The negotiations also resolved a much publicized and widely distorted unfair labor practice case pending before the NLRB. The NLRB complaint arose out of a charge filed by Boeing workers who were concerned about Boeing officials publicly stating the company would move work to South Carolina in retaliation for past strikes. After an investigation, the NLRB’s general counsel found there was sufficient evidence to issue an unfair labor practice complaint against Boeing.
The attackers invented a narrative that the NLRB complaint was an effort to prevent job creation in “non union” states, that it was a political payback, that it typified the Obama administration’s “job killing” regulatory overreach. The NLRB’s General Counsel was vilified, Congressional hearings were held to bash the agency, and Congress made unprecedented demands for privileged investigatory files relating to the case and demanded the agency turn over case files going back as many as ten years. It was an attack that not only distorted and misrepresented the NLRB case, but overlooked its relevance to the negotiations between Boeing and its union.

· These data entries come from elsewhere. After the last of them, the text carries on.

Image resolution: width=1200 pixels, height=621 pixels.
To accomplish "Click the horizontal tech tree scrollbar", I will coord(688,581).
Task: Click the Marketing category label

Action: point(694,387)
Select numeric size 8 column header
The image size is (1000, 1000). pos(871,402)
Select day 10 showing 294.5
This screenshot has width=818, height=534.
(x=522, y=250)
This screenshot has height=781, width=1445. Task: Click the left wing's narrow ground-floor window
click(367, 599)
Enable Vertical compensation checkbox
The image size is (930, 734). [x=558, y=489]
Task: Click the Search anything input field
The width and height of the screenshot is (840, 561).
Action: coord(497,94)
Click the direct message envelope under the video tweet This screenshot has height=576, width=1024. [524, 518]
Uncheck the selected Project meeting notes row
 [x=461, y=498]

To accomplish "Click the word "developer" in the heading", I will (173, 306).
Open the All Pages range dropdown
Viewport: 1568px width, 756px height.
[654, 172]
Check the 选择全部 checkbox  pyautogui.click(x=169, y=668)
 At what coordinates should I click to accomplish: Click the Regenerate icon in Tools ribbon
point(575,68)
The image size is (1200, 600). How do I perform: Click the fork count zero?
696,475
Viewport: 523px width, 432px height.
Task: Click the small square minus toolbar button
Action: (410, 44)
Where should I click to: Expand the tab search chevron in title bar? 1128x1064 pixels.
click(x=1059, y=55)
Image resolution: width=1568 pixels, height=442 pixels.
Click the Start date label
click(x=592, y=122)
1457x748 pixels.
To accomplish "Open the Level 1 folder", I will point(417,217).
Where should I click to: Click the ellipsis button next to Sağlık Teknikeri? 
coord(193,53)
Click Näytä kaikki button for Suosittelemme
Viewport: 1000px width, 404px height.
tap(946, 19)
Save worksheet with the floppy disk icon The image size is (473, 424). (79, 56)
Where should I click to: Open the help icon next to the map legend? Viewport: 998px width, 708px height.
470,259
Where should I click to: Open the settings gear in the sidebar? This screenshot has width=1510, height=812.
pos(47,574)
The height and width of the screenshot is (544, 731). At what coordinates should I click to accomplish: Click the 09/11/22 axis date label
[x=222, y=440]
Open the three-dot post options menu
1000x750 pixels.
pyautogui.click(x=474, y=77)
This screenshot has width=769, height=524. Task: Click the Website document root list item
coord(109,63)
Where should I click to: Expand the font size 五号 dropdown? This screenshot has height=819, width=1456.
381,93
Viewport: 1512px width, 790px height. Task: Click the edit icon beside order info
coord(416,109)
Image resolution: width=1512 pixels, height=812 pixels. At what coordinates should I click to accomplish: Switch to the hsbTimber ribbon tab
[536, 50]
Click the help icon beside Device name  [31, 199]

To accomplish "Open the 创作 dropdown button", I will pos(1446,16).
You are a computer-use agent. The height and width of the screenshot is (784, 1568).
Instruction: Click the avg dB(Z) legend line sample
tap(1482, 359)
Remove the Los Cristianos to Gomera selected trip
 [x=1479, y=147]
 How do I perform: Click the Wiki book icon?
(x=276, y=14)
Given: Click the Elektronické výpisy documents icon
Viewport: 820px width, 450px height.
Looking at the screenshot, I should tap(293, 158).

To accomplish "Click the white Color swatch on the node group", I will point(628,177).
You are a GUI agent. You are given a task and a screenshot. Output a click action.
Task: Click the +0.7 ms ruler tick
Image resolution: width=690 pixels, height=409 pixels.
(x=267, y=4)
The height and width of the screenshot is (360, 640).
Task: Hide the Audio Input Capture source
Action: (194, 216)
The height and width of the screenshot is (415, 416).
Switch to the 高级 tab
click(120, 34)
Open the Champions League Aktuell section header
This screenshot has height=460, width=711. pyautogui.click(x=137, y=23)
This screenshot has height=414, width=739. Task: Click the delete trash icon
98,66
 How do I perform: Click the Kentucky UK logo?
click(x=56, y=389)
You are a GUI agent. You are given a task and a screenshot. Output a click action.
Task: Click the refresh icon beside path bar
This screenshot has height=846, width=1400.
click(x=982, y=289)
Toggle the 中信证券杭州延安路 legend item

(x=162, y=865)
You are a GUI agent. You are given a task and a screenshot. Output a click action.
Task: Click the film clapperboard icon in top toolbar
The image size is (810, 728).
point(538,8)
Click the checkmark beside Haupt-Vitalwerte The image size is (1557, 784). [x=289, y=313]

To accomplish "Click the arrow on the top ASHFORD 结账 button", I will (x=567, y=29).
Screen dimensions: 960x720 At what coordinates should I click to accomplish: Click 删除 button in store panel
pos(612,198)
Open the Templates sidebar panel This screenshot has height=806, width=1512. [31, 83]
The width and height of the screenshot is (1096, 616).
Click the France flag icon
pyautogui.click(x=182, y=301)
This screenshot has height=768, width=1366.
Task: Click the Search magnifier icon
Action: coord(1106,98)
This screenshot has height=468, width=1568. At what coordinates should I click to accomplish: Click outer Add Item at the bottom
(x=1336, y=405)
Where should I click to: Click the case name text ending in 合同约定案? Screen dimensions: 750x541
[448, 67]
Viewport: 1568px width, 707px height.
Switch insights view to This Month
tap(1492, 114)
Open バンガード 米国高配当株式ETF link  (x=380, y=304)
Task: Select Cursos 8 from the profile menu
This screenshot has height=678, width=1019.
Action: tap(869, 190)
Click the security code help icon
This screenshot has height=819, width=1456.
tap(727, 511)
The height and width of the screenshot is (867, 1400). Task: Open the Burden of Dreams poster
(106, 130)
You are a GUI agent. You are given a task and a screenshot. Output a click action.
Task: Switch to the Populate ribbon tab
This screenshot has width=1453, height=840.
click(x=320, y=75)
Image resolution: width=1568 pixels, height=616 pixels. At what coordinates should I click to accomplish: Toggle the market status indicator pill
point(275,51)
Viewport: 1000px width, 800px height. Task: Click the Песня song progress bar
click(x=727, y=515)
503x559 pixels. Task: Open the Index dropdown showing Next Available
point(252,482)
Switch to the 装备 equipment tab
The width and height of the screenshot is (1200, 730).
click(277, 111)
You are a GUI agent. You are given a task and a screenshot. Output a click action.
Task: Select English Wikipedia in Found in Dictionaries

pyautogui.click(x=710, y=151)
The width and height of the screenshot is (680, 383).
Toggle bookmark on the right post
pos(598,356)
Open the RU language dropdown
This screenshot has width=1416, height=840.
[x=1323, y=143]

Boeing and the Machinist union deserve credit for refusing to get side tracked by the attack on the NLRB. Despite the political firestorm, they remained focused on the economic and workplace issues that mattered. Both sides undoubtedly understood the NLRB case and the issues it raised would be best addressed through the collective bargaining process.
It was not at all surprising that the charges underlying the NLRB complaint were resolved as part of the collective bargaining negotiations. This is how collective bargaining works. One side or the other in a collective bargaining negotiation often files charges with the NLRB claiming a rule violation. The NLRB serves as the referee in the collective bargaining process and is frequently asked to enforce the rules as bargaining proceeds. As happened in the Boeing negotiations, the most common outcome of a complaint issued by the General Counsel is a settlement. In fact, more than 90 percent of complaints issued by the General Counsel of the NLRB are settled.
What was extraordinary about the Boeing case was the interference by politicians. Rather than respect the enforcement of a law that underlies collective bargaining there was an assault on the enforcement agency — the referee — by lawmakers determined to score political points. We will never know for certain how dangerously close that interference came to derailing an important collective bargaining achievement.
Despite the unprecedented assault, collective bargaining prevailed. Boeing and its unionized workers are the victors—along with the dedicated civil servants at the NLRB who did their job to enforce the law, notwithstanding the blistering political attacks on the agency. Boeing and the union deserve credit for their commitment to the bargaining process despite the political distractions. They have demonstrated for all what collective bargaining can achieve. One can hope that those intent on derailing the process take note.
Feinstein is a former NLRB General Counsel, and has been a consultant to unions and other organizations. He is also a Senior Fellow at the University of Maryland's School of Public Policy, Executive Programs department.